Um restaurante bacana, um rodízio de pizza de vários sabores, quem sabe?
Tinha um ótimo na perto da casa dele. Ele pagaria.
Mas dava pra ver de cara que ela, com aquele ar de Patricinha, não era muito chegada a subúrbios. Tampouco era chegada a massas. A barriguinha durinha e bem dividida, dava sinais claros de muito tempo de malhação e cuidados.
O dinheiro traz isso.
A pele macia, de uma branquice imensa, guardava lá longe uma marquinha de biquíni de uma praia que com certeza ele não freqüentaria. No máximo para limpar. Rico suja tudo e nem liga para o filho da puta que está ali limpando. Só falta jogar lixo na gente.
Voltou a ela.
Os seios duros, rijos, de bicos rosas, apontavam para cima com a certeza da juventude. Ele passou a mão sobre eles e sentiu claramente que ficavam duros. Tinha certeza absoluta. Ali era tudo dele.
“São em momentos como estes que somos todos iguais, não é mesmo?” Diria o seu amigo vigia. “Ou cagando, ou morrendo, ou trepando... Todo mundo é igual.”
Disse o vigia certa vez enquanto jantavam suas quentinhas no salão maior.

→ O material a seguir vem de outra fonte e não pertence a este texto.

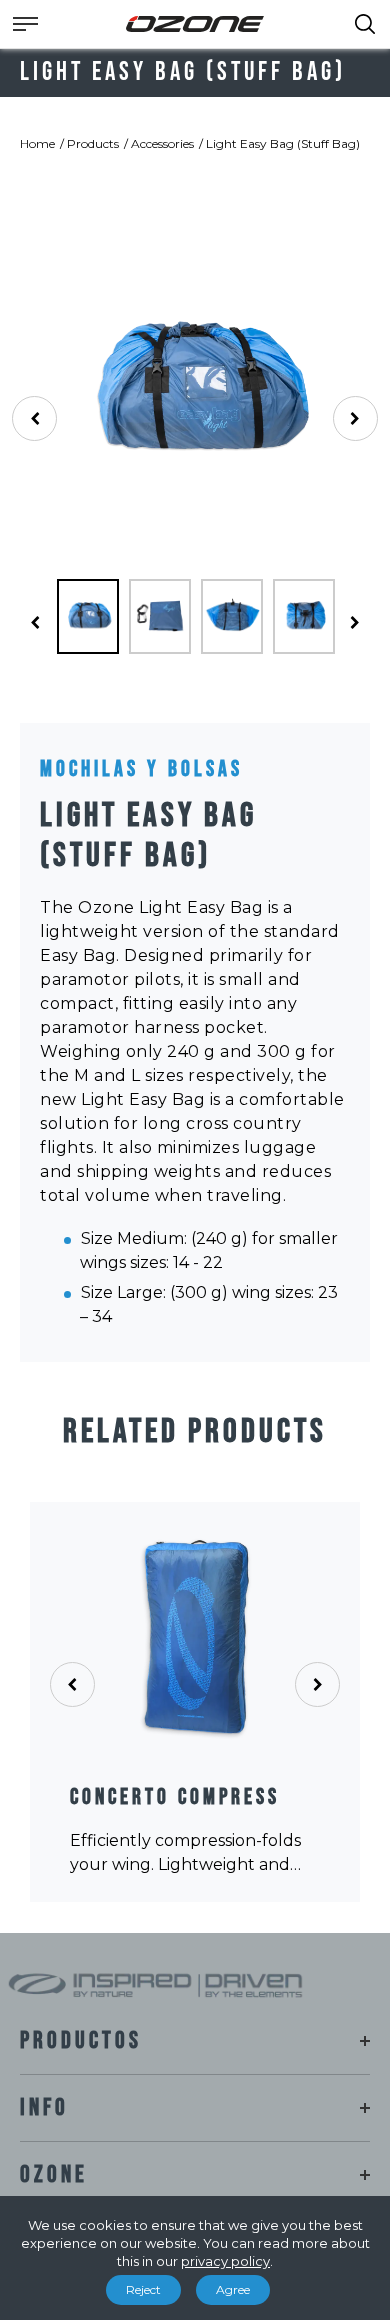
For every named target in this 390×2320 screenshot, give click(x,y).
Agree (233, 2289)
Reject (143, 2289)
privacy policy (225, 2261)
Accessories (162, 143)
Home (37, 143)
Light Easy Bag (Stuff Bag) (283, 143)
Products (93, 143)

O amigo tinha sorte de ser casado. Sempre trazia uma comida legal, uma carne assada, um frango ensopado, batata-frita. Ele adorava batata-frita. Na latinha dele sempre macarrão. Era o que ele sabia fazer, o que comia e o que sofria para colocar pra fora horas depois. Por que ele não podia ter batata frita na sua marmita? Ela não tem cara de quem vai pra cozinha!
Beijo-a de novo agora com raiva, posse e para provar que podia tudo, mordeu seu lábio.
- Poxa! Desculpe! machucou?
Ela nada disse. Ficou ali imóvel fitando o teto distante dele.
Aquilo o deixava doido. O sangue subiu a cabeça e ele pulou as preliminares. Tirou o macacão, cueca e ficou nu sobre ela. Vestia apenas as luvas, sua mania.
- Olha como você me deixa... – Adorava a sensação de tocar em si mesmo com aquela aspereza nas mãos.
A penetrou com força e sentiu o corpo sobre ele tremer com sua vontade. Começou a ir e vir e sentiu que ela balançava de um lado para o outro como se não tivesse vontade própria.
Aquilo o deixava doido. Não resistiu e lascou-lhe um tapa na cara. Ela não reagiu. Outro. Mais outro e sentiu o alivio vir da sua cabeça e sair pelas suas partes. Havia acabado. Com ele aquilo era sempre rápido. As namoradas reclamavam, a ex-esposa também. Por isso apanhavam, depois diziam que não entendiam o porquê. Lembrou de todas as outras e saiu de cima dela ainda com raiva.
- Vocês são tudo iguais... Ta pensando que é melhor que eu? – Enquanto colocava sua roupa, desfilou uma série de palavrões dos mais variados, com tal raiva que os perdigotos saiam como chuva. Nada parecia ofendê-la.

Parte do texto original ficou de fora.